- Goal of the exercise -
What you return must match, exactly, the lines running from the one containing "Where should I" to the end of the data, both included, and must contain no pictures.

- Data -
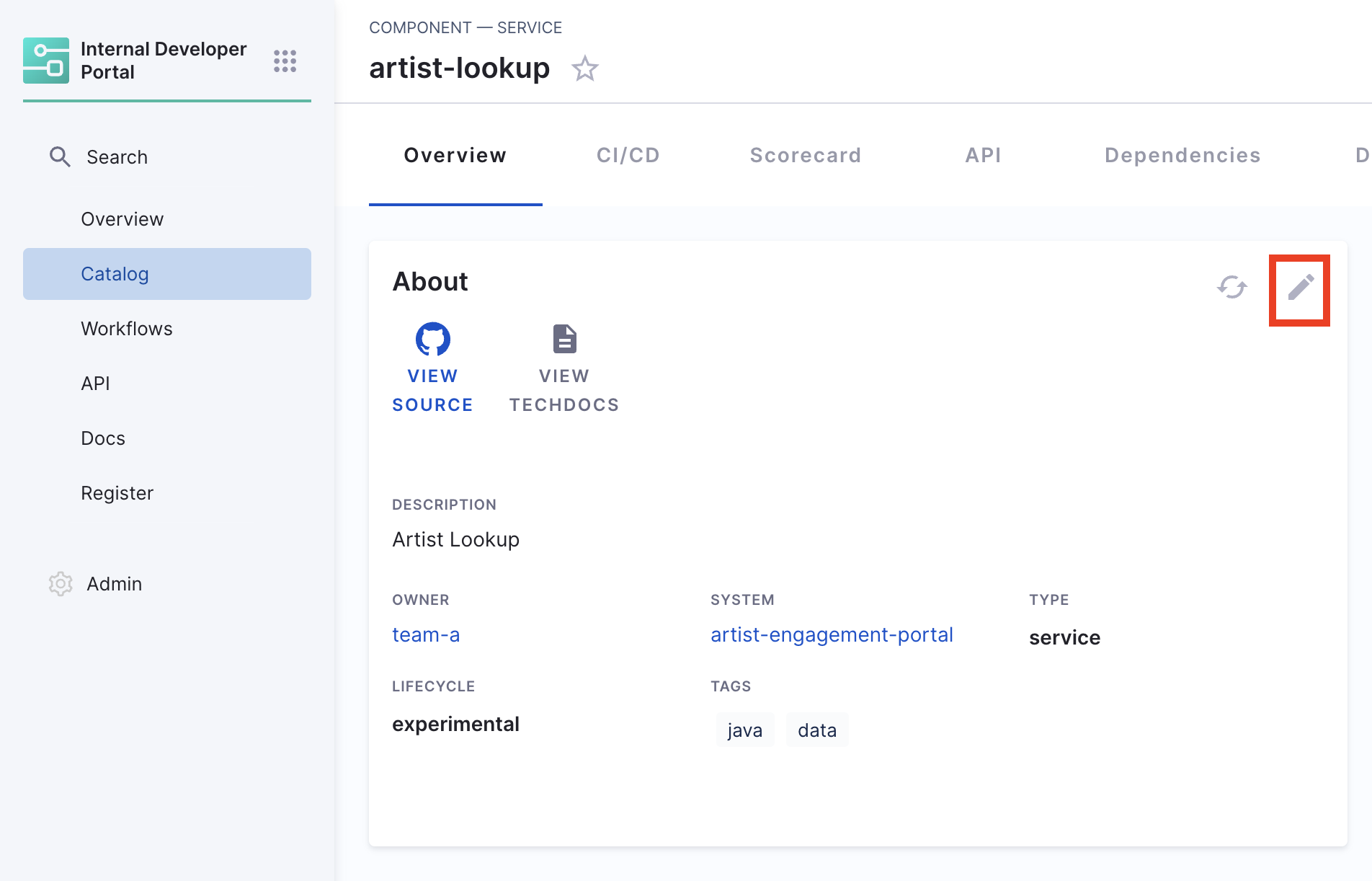The width and height of the screenshot is (1372, 881).
Task: Select Catalog in the left navigation
Action: coord(115,274)
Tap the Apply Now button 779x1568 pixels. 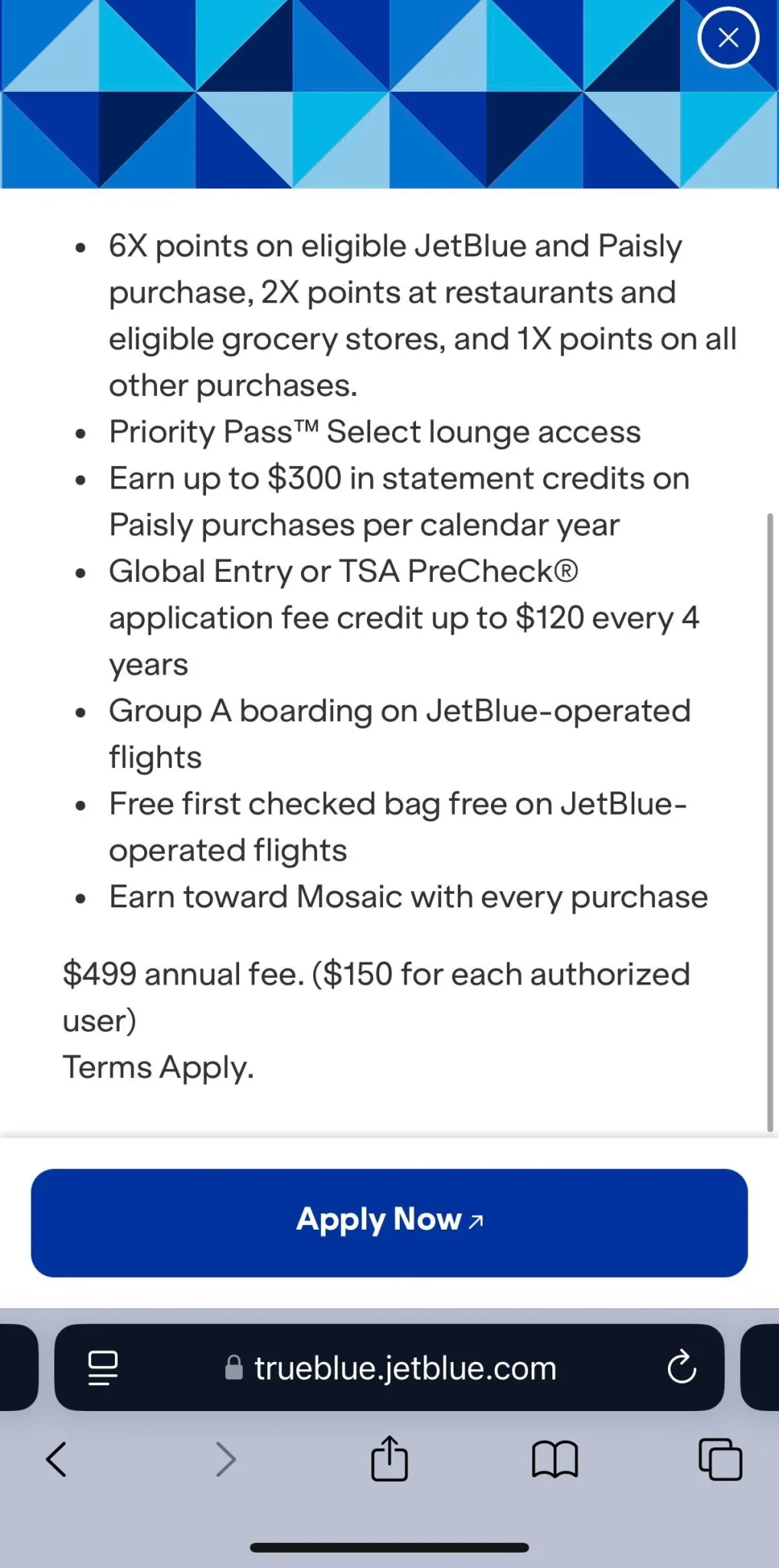(x=389, y=1223)
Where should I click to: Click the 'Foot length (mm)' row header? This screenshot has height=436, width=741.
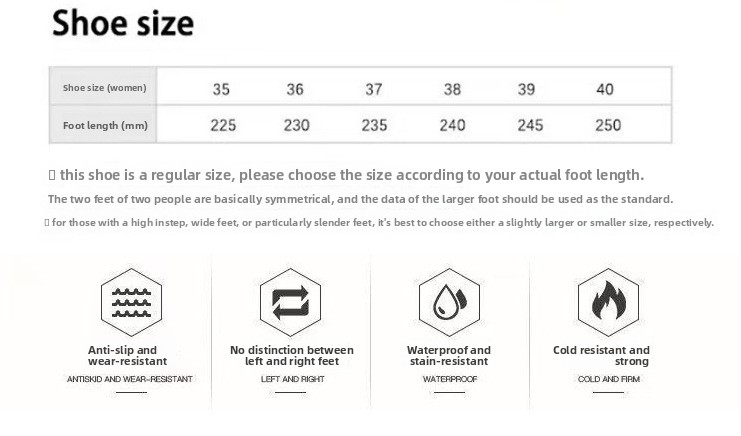105,126
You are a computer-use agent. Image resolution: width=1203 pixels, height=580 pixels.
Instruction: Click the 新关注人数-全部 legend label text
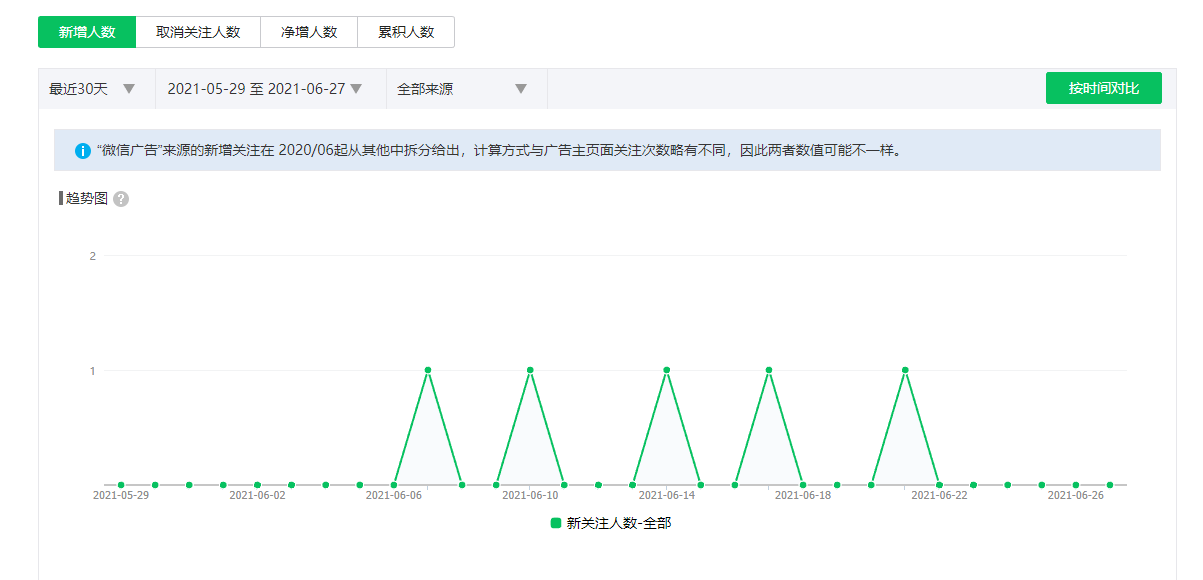coord(618,523)
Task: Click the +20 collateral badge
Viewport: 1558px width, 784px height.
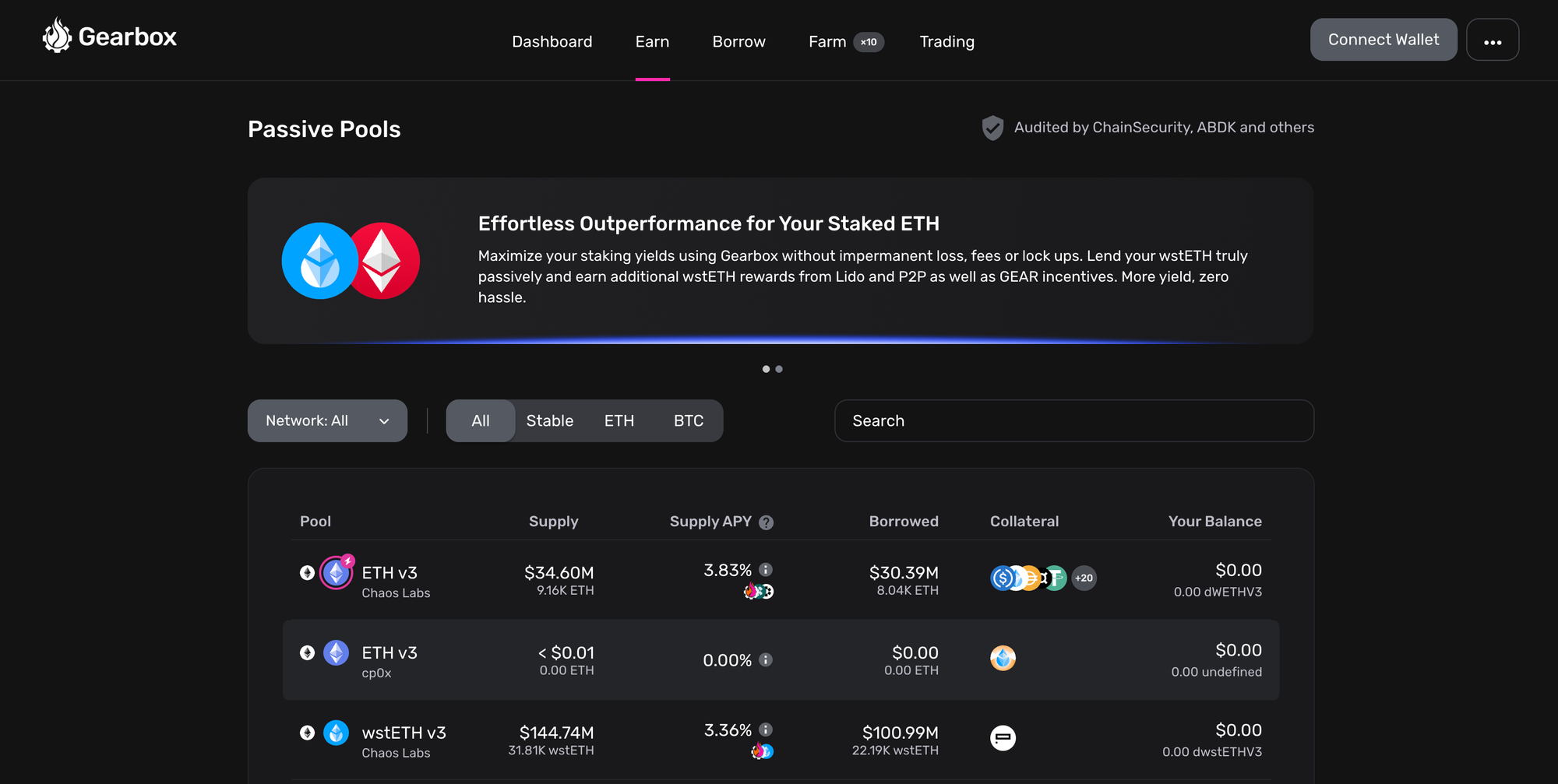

- Exercise response -
Where should I click to: Click the 'Foot length (mm)' row header? This screenshot has height=436, width=741.
105,126
You are a computer-use agent. Image resolution: width=1203 pixels, height=580 pixels.
Instruction: Click the 新关注人数-全部 legend label text
coord(618,523)
Task: Click the +20 collateral badge
Viewport: 1558px width, 784px height.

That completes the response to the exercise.